O Supremo Tribunal Federal aceitou, preliminarmente, a tese do presidente Michel Temer de que ele não é Dilma Rousseff e seu ministro, o piauiense Wellington Moreira Franco, 72 anos, ex-governador do Rio, não é o pernambucano Luiz Inácio Lula da Silva, 71 anos, ex-presidente da República.

No texto da petição ao STF em defesa da nomeação do ministro, o governo Temer fez questão de repetir que Moreira não é Lula nada menos de 15 vezes. Insistiu tanto que acabou errando de Moreira.

Na 34ª das 50 páginas do requerimento governamental, o subchefe de Assuntos Jurídicos da Casa Civil da Presidência, Luís Carlos Martins Alves Jr., escreveu — e assinou: “Ademais, cuide-se que o ministro Moreira Alves não tem qualquer condenação judicial penal transitada em julgado”.

Acrescentou: “Também não é alvo de qualquer ação proposta pelo Minispartilha tério Público no curso da denominada “Operação LavaJato”. Nesse sentido, Sua Excelência está protegido pelo sagrado manto da presunção constitucional de inocência. E, segundo a Constituição, para ser escolhido e nomeado ministro de Estado há apenas 2 (duas) condições: a) ser brasileiro maior de 21 (vinte e um) anos; e b) estar no exercício dos direitos políticos. O ministro Moreira Alves preenche esses 2 (dois) requisitos constitucionais”.

O paulista Moreira Alves, leva o prenome de José Carlos, tem 83 anos de idade dos quais 27 anos e dez meses vestido com a toga de juiz do Supremo — depois de ter sido chefe de gabinete do falecido ministro da Justiça Alfredo Buzaid, arquiteto do AI-5, o ato institucional que em 1968 escancarou a ditadura militar.

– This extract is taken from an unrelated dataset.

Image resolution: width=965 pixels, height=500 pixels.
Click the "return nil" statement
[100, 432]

Conservador, Moreira Alves se aposentou em 2003, ano em que o PMDB de Temer e Moreira Franco se juntou a Lula numa sociedade de propósito específico — a do poder. A associação terminou no impeachment de Dilma Rousseff. Proporcionou a Presidência da República a Temer que, agora, com o aval do Supremo, deu ao amigo Moreira Franco aquilo que ele mais desejava, o poder com a imunidade do foro privilegiado.

Moreira Franco tem boas razões para tanto, em meio às denúncias de derramas milionárias dos cofres de empreiteiras para cúpulas partidárias, como a do PMDB. Um único executivo da Odebrecht, Claudio Melo Filho, citou seu nome — sem confundi-lo com outros Moreiras — nada menos que 35 vezes, em depoimento sobre o hábito da conversão de propinas empresariais em financiamento eleitoral a partidos e políticos.

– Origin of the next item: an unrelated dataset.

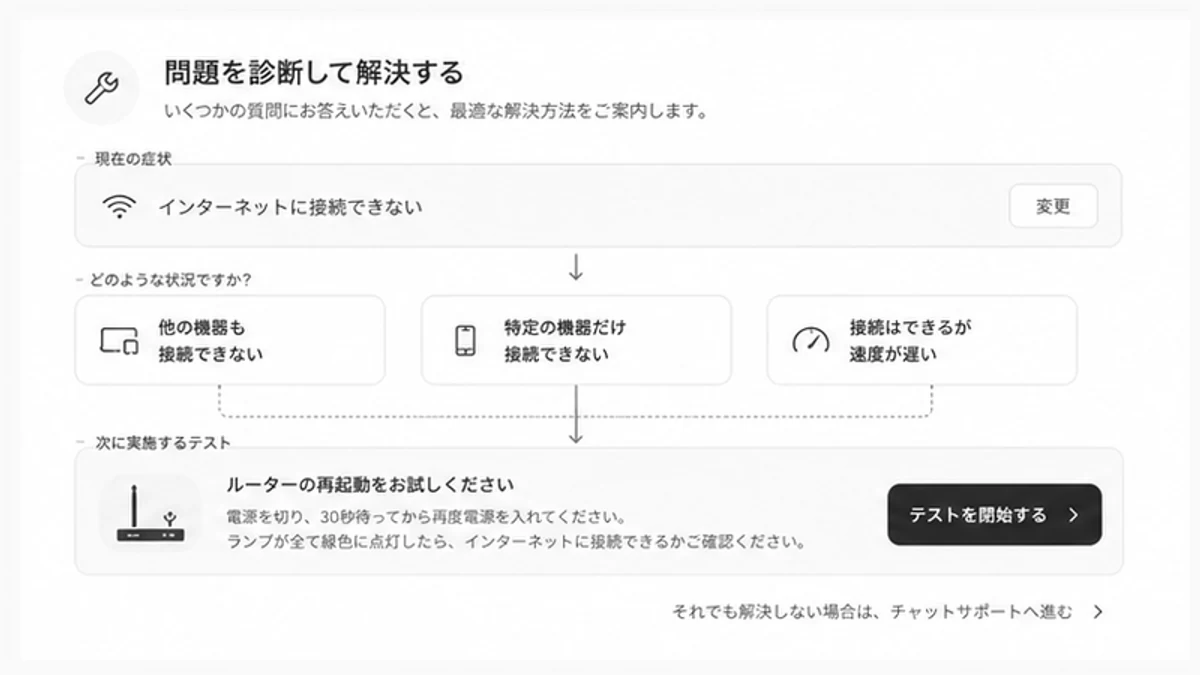Click the arrow pointing to next test
The image size is (1200, 675).
[x=575, y=415]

Ontem, o juiz Celso de Mello usou despachos antigos de Moreira Alves para concluir que Moreira Franco pode ser ministro com foro privilegiado — ao contrário, do que ocorreu com Lula, por decisão do juiz Gilmar Mendes. “A mera outorga da condição político-jurídica de ministro de Estado não estabelece qualquer círculo de imunidade”, registrou Mello na sentença. “[O nomeado] também não dispõe de quaisquer benefícios adicionais ou vantagens processuais em razão da prerrogativa de foro de que é titular”.

Pelo que escreveu o juiz Mello, independente do tribunal, Moreira Franco, Lula ou qualquer outro ministro, deve receber da Justiça “igualdade de tratamento aplicável a qualquer outro cidadão da República”. Ou seja, todos são iguais perante a lei, ainda que a maioria dos atuais cinco mil beneficiários entenda o foro privilegiado — no caso, o Supremo — como uma distinção de que são mais iguais que os outros.

Se é real o Brasil do juiz Mello, o Congresso tem razões de sobra para aprovar o fim do foro privilegiado. Os parlamentares deveriam eliminar a regalia, até para que se sintam no conforto da igualdade de direitos, como ela é percebida pelo ministro-decano do Supremo Tribunal Federal.